Go through the material below and count the lines containing the word "computer". Give that number by itself.

Data to examine:

►

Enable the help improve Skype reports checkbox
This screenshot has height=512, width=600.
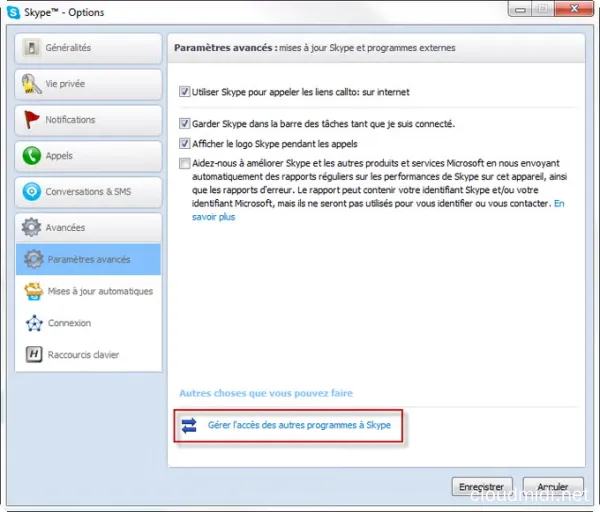point(185,162)
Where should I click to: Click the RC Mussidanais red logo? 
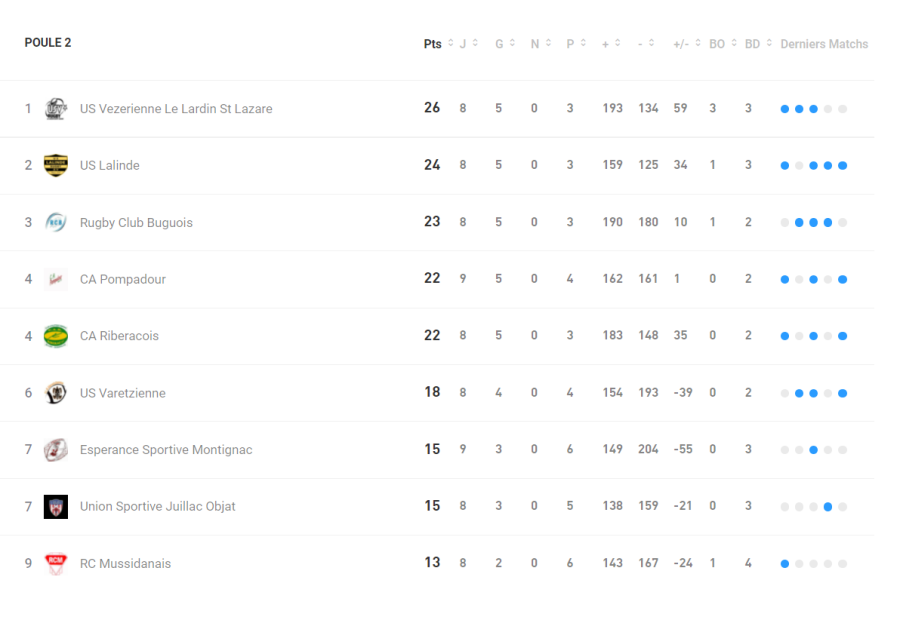click(x=56, y=563)
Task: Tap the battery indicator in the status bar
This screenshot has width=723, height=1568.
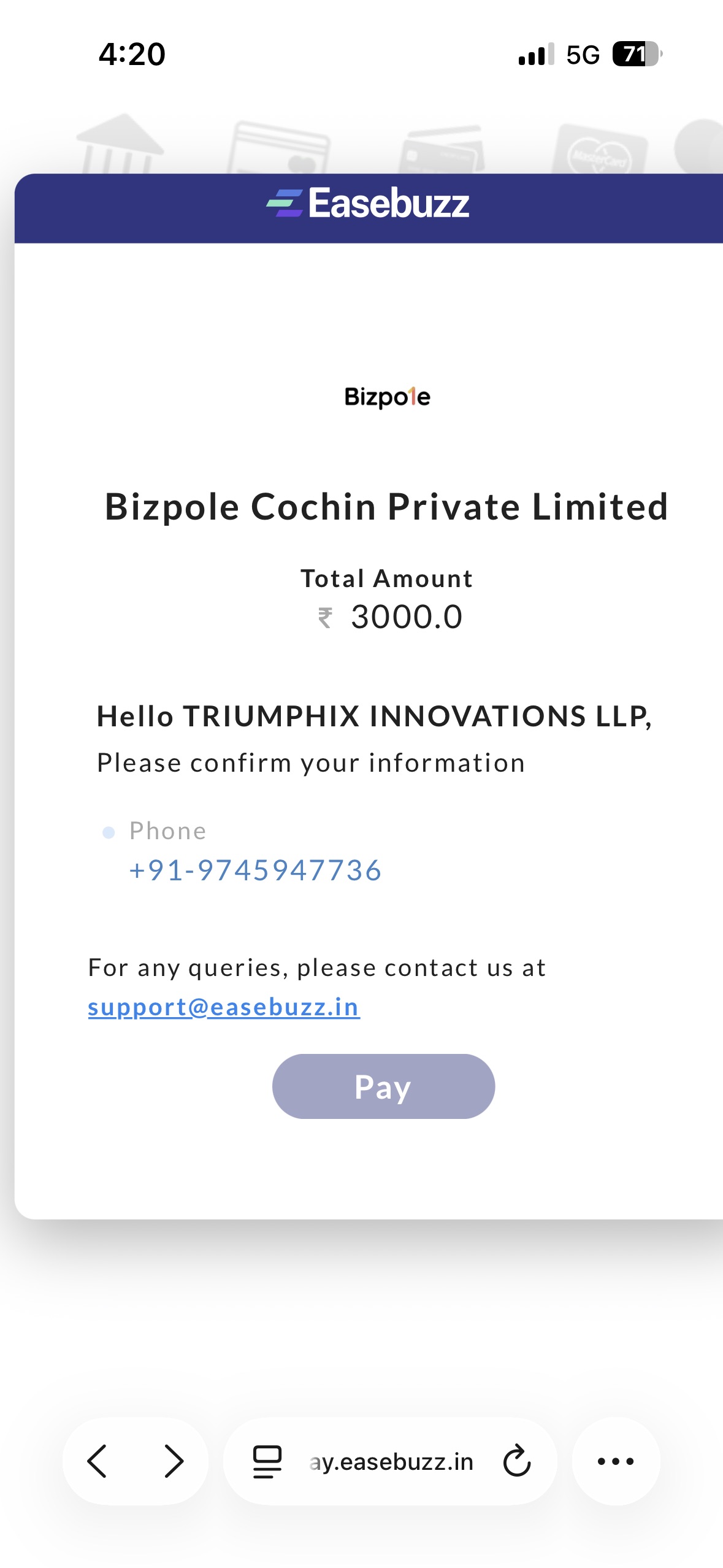Action: pyautogui.click(x=637, y=54)
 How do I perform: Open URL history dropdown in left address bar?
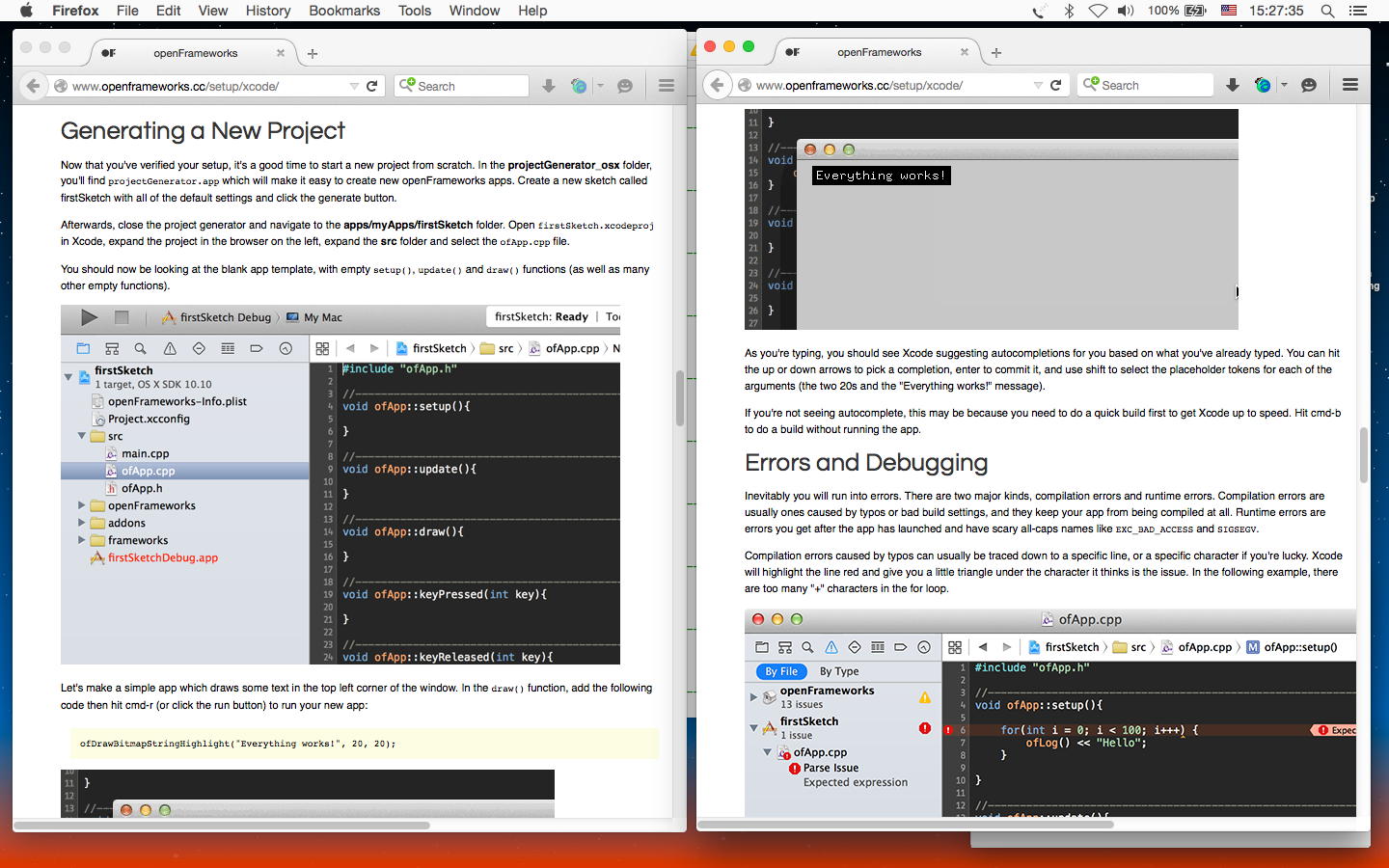point(354,86)
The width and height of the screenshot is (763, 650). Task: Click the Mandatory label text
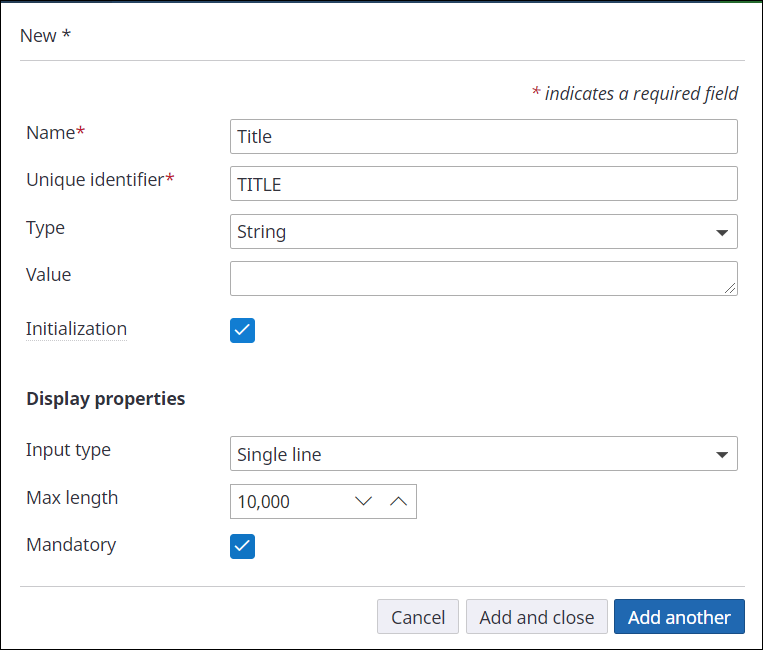click(x=71, y=545)

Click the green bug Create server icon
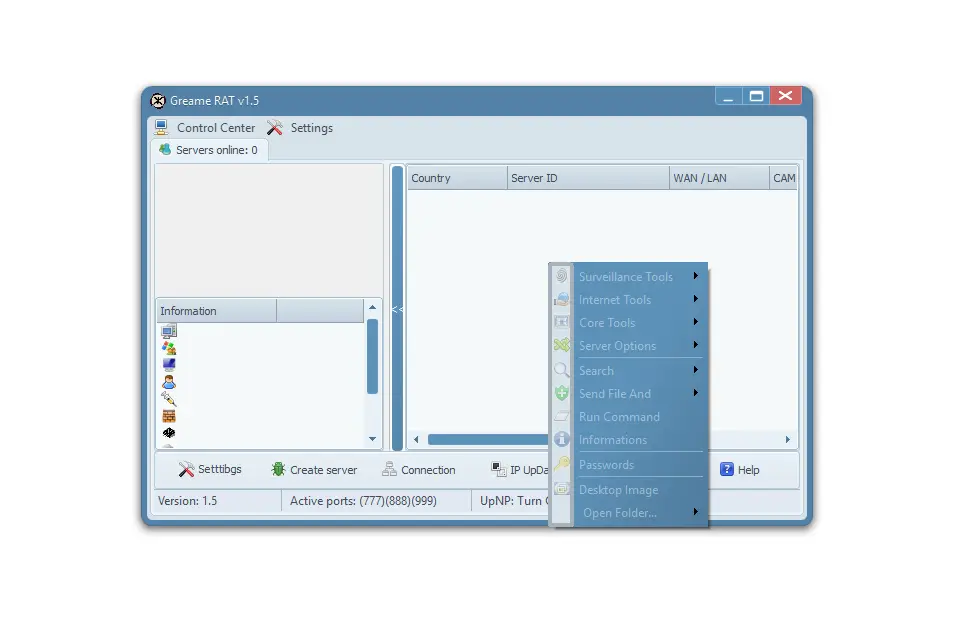(278, 470)
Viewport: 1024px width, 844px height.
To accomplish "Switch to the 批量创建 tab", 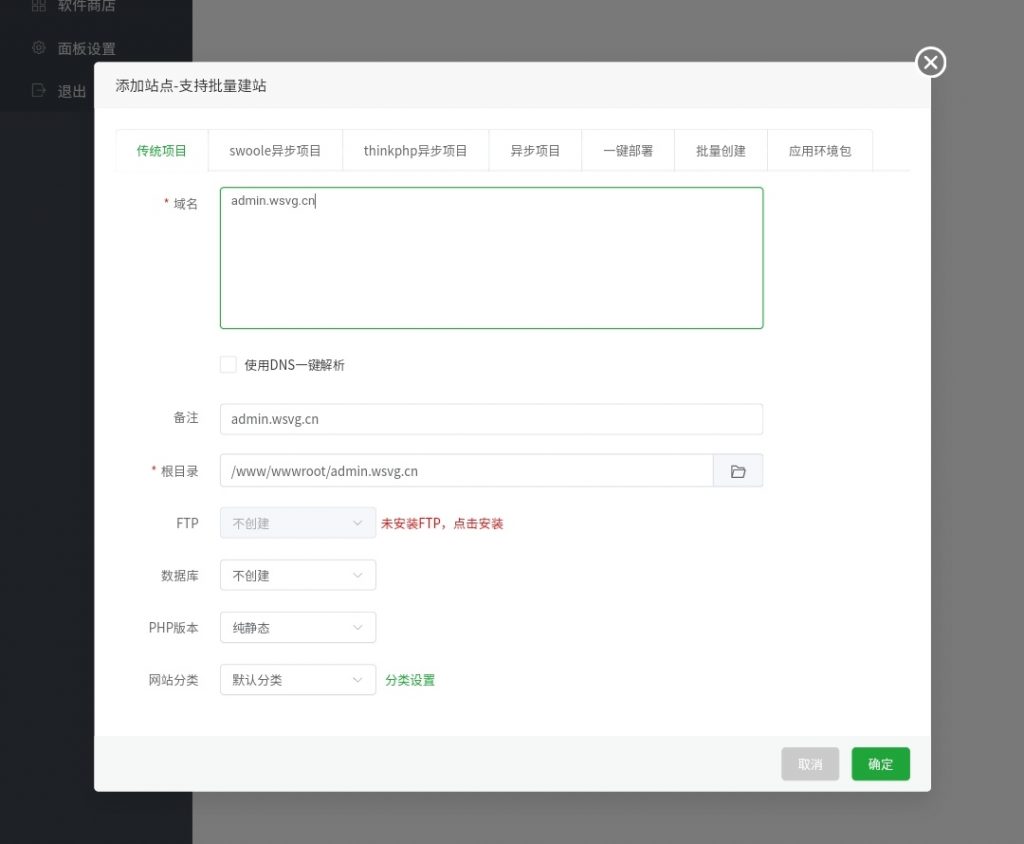I will click(721, 151).
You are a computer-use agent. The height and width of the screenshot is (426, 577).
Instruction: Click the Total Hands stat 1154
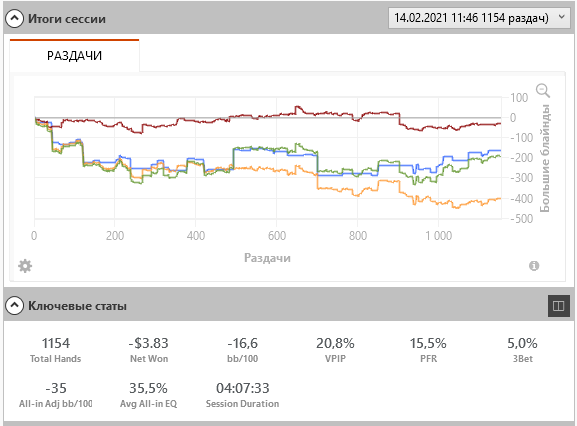click(x=56, y=350)
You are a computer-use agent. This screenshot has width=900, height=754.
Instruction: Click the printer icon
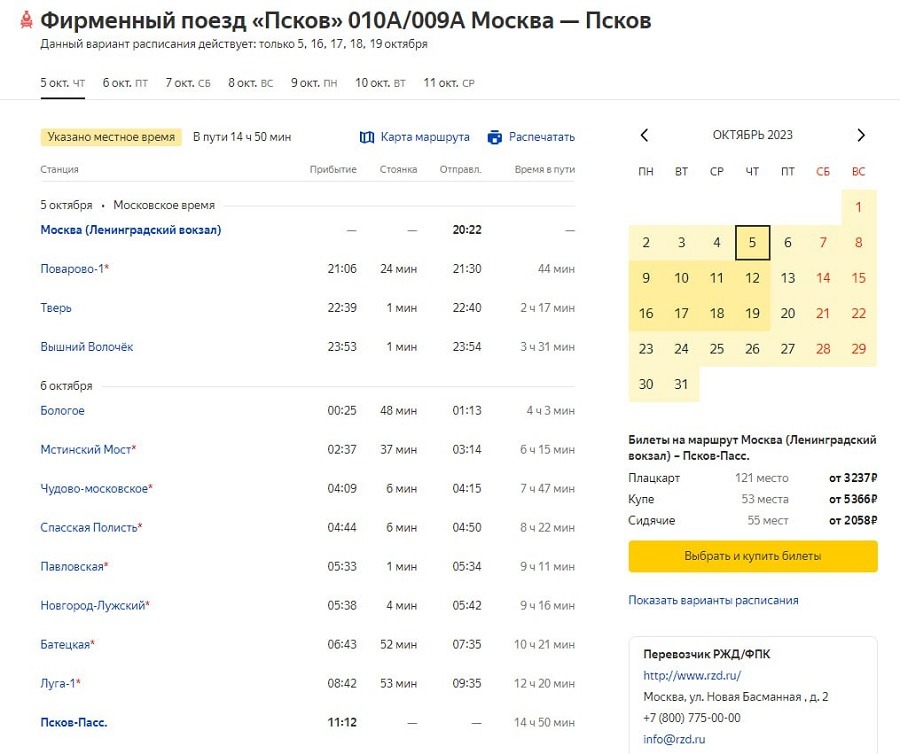click(494, 137)
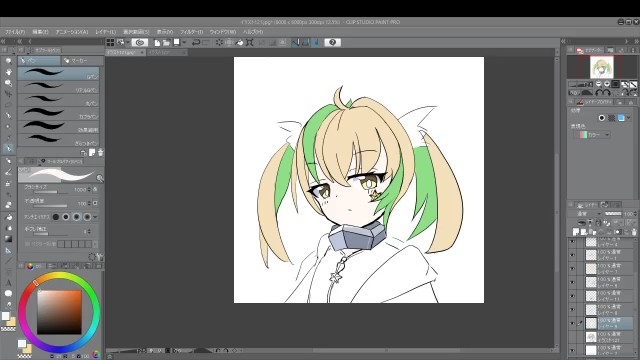This screenshot has height=360, width=640.
Task: Click the new canvas document icon
Action: click(x=157, y=42)
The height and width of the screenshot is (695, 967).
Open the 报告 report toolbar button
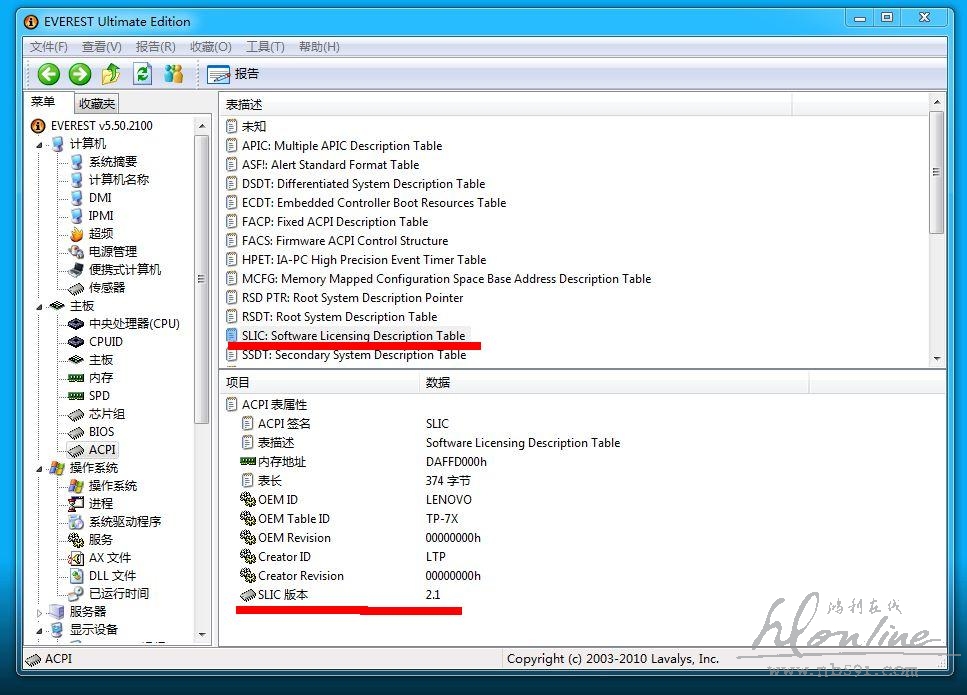[233, 73]
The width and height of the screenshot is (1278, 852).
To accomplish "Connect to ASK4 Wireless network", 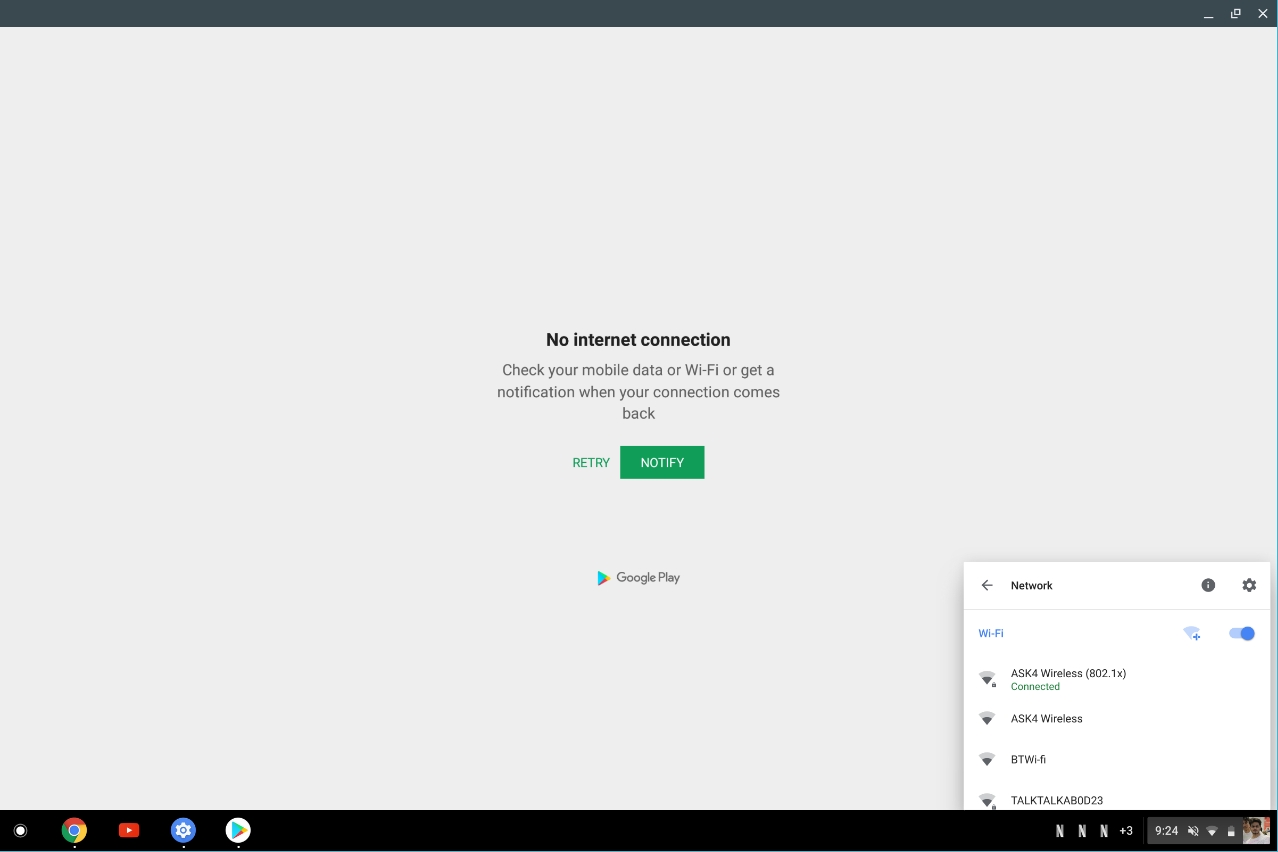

◄

Response for this exercise: 2